## PROBLEM REQUIREMENTS
From the listing below, reproduce exactly the lines starting with the one with "Screen dimensions: 1568x457" and going on through the one with "Where should I", both ends kept. No picture is copied.

[PROVIDED ENTRIES Boundary: Start]

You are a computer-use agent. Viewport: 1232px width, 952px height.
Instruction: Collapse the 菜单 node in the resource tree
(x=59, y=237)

[PROVIDED ENTRIES Boundary: End]
[PROVIDED ENTRIES Boundary: Start]

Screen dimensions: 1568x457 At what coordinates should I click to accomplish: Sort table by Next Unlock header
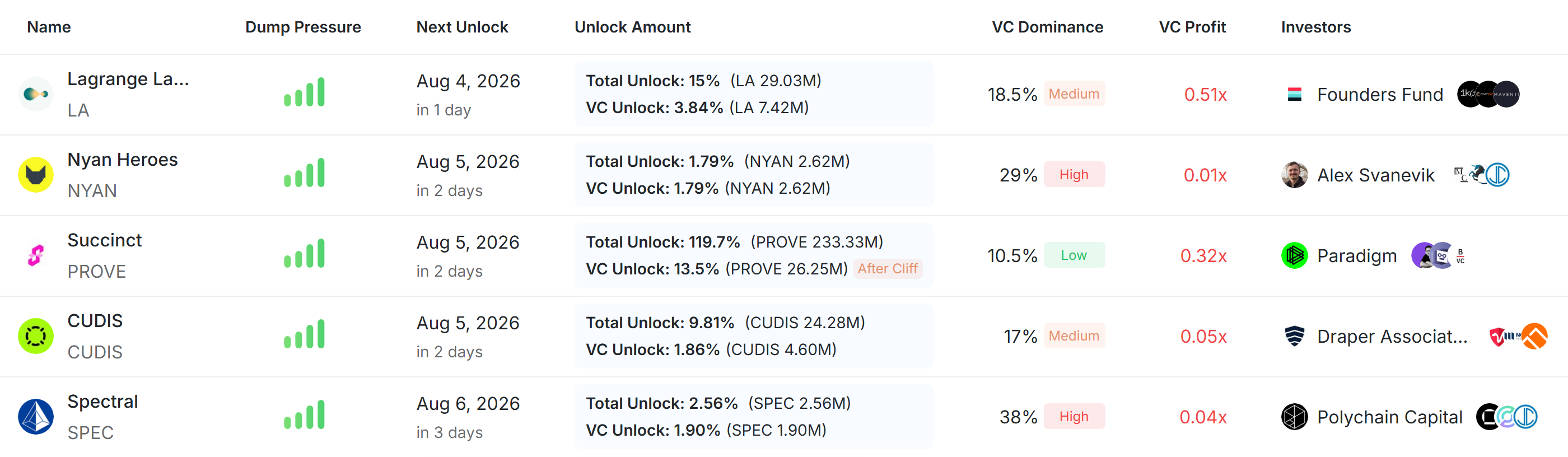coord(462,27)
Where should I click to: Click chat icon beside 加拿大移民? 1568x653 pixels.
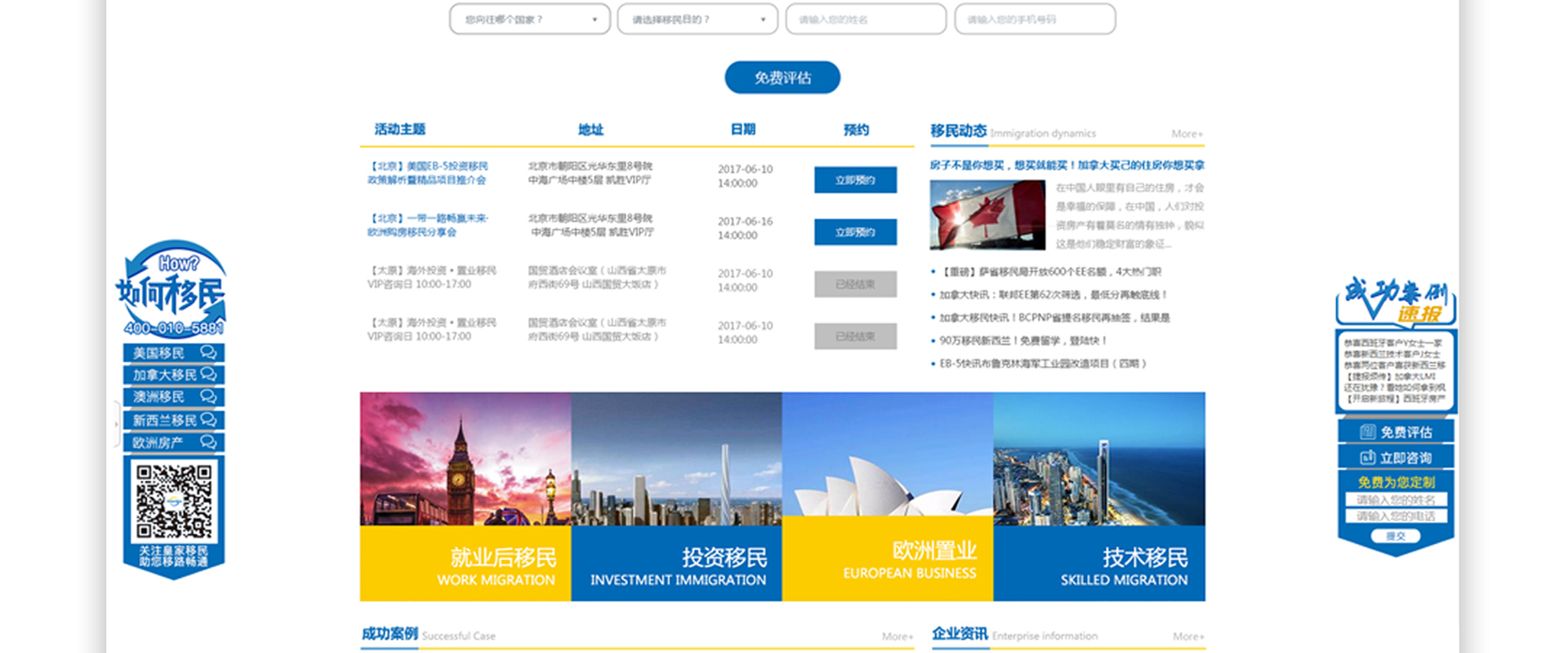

[PROVIDED ENTRIES Boundary: End]
[PROVIDED ENTRIES Boundary: Start]

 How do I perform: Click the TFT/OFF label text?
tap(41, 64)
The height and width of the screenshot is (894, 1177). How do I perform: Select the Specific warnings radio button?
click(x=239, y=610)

[PROVIDED ENTRIES Boundary: End]

## SOLUTION TO THIS PROBLEM
Screen dimensions: 1568x457 At what coordinates should I click to accomplish: Sort table by Next Unlock header
coord(462,27)
Where should I click to: Click chat icon beside 加拿大移民? 1568x653 pixels.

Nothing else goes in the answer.